The Court of Appeal and the Court of Appeal for Specialized Cases
Above the Courts of First Instance sits the Court of Appeal (ศาลอุทธรณ์), which is regionally divided into the Court of Appeal in Bangkok and Regions 1 to 9. Appeals from a specialized first-instance court do not go to the regional Court of Appeal but instead to the Court of Appeal for Specialized Cases, established in 2016, which has five divisions handling intellectual property and international trade, tax, labour, bankruptcy, and juvenile and family appeals. This venue ensures that subject-matter expertise carries through to the appellate level.
The Supreme Court (Dika Court)
At the apex sits the Supreme Court (ศาลฎีกา, Dika Court). Since the Civil Procedure Code Amendment Act (No. 27) B.E. 2558 (2015) entered into force on 8 November 2015, appeals to the Supreme Court no longer arise as of right. Under Sections 247 to 252 of the CPC, a litigant must petition for permission within one month from the reading of the Court of Appeal's judgment, and the Supreme Court will admit only cases involving important questions of law, conflicts of judicial interpretation, matters of public interest, or exceptional injustice. Court of Appeal judgments are otherwise final.
Sources of Thai Civil Procedure
The principal procedural statute is the Civil Procedure Code (ประมวลกฎหมายวิธีพิจารณาความแพ่ง), originally promulgated in B.E. 2477 (1934) and amended dozens of times since. Substantive private rights are codified in the Civil and Commercial Code, in force since B.E. 2468 (1925) and continuously amended. Specialized procedural regimes that displace the CPC in their respective fields include the Consumer Case Procedure Act B.E. 2551 (2008), the Class Action provisions inserted into the CPC by the Civil Procedure Code Amendment Act (No. 26) B.E. 2558 (2015), the Arbitration Act B.E. 2545 (2002), the Bankruptcy Act B.E. 2483 (1940), the Labour Procedure Act B.E. 2522 (1979), and the establishment acts of the specialized courts listed above. Where a specialized statute is silent, the CPC applies as the residual default. Authoritative Thai-language references are published on the Office of the Judiciary's portal at coj.go.th and on the Office of the Council of State's legislative database at krisdika.go.th.
Statutory Timeframes for Court Proceedings
The Timeframe for Judicial Proceedings Act B.E. 2565 (2022), published in the Government Gazette on 25 October 2022 and effective from 23 January 2023, requires every judicial body, including the Courts of Justice, to publish the time it should take to complete each procedural stage. Implementing the Act, the President of the Supreme Court issued the Judicial Regulation on the Timeframe for Consideration of Litigation Cases of the Court of Justice B.E. 2566 (2023) on 18 January 2023. The Regulation aims at one year for first-instance contested civil cases, six months to one year at the Court of Appeal, and one year at the Supreme Court for cases admitted on permission. Where a stage exceeds the prescribed timeframe, the parties may apply for an explanation, to which the court must respond within 15 days. The Act does not override case-management discretion, but it has visibly accelerated the pace of cases that previously stalled, particularly in commercial matters before the Civil Court.

Stored data:

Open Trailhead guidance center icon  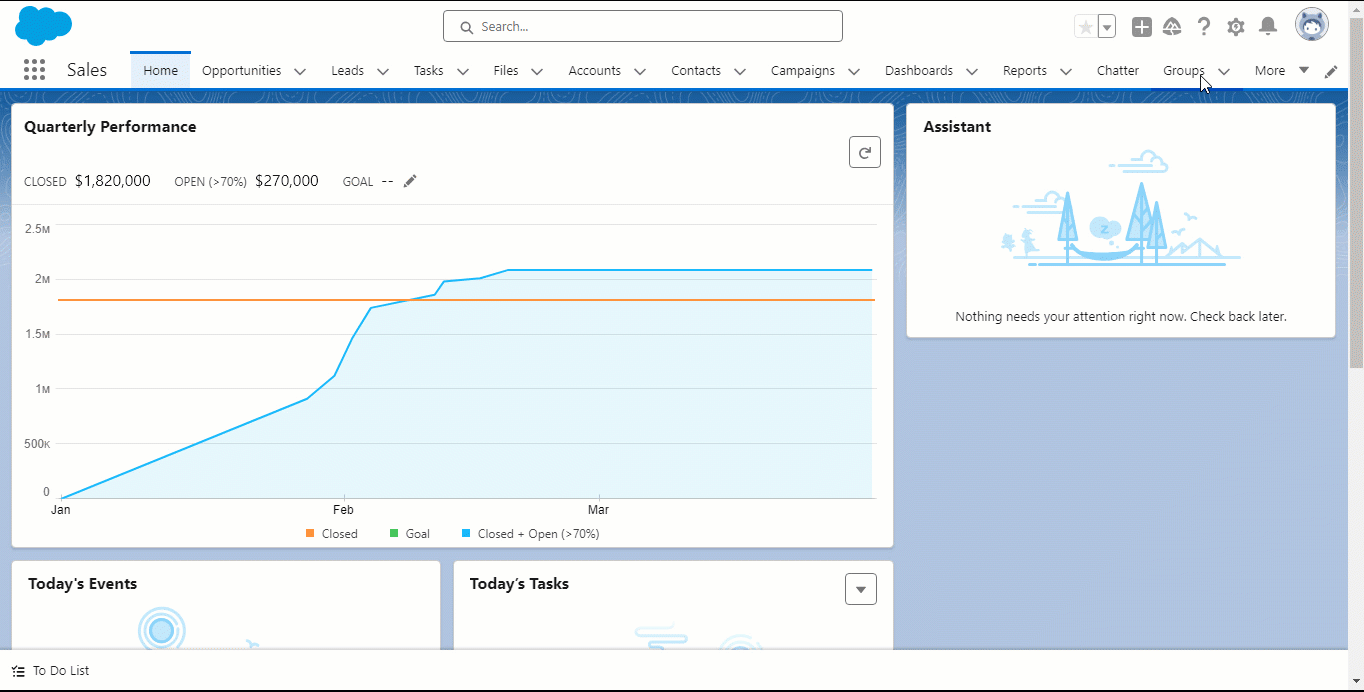coord(1173,27)
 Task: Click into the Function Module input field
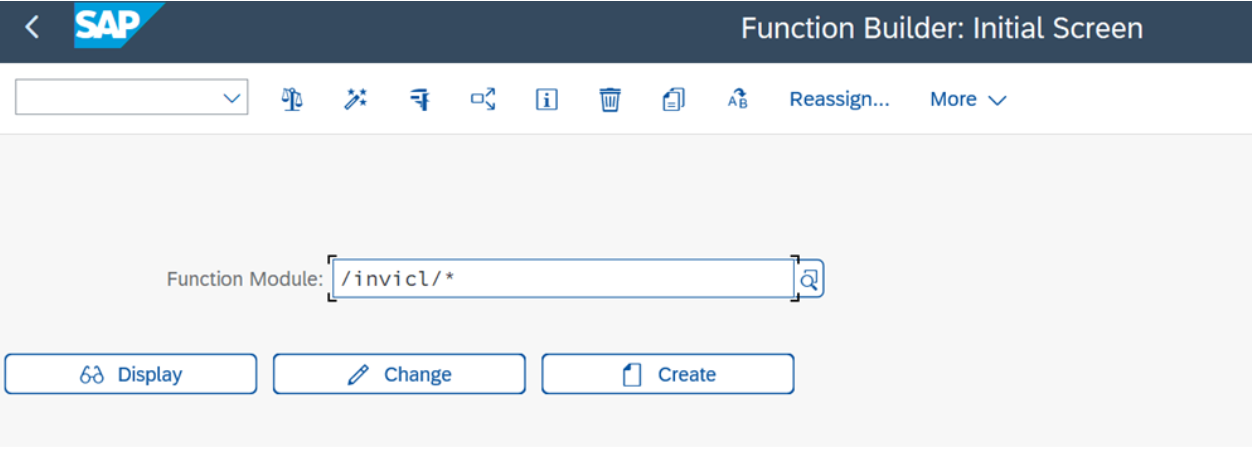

Instruction:
According to the Thai courts excerpt above, what kinds of cases will the Supreme Court admit on a petition for permission? List every kind it names.

Answer to this problem:
- Cases involving important questions of law
- Cases involving conflicts of judicial interpretation
- Cases involving matters of public interest
- Cases involving exceptional injustice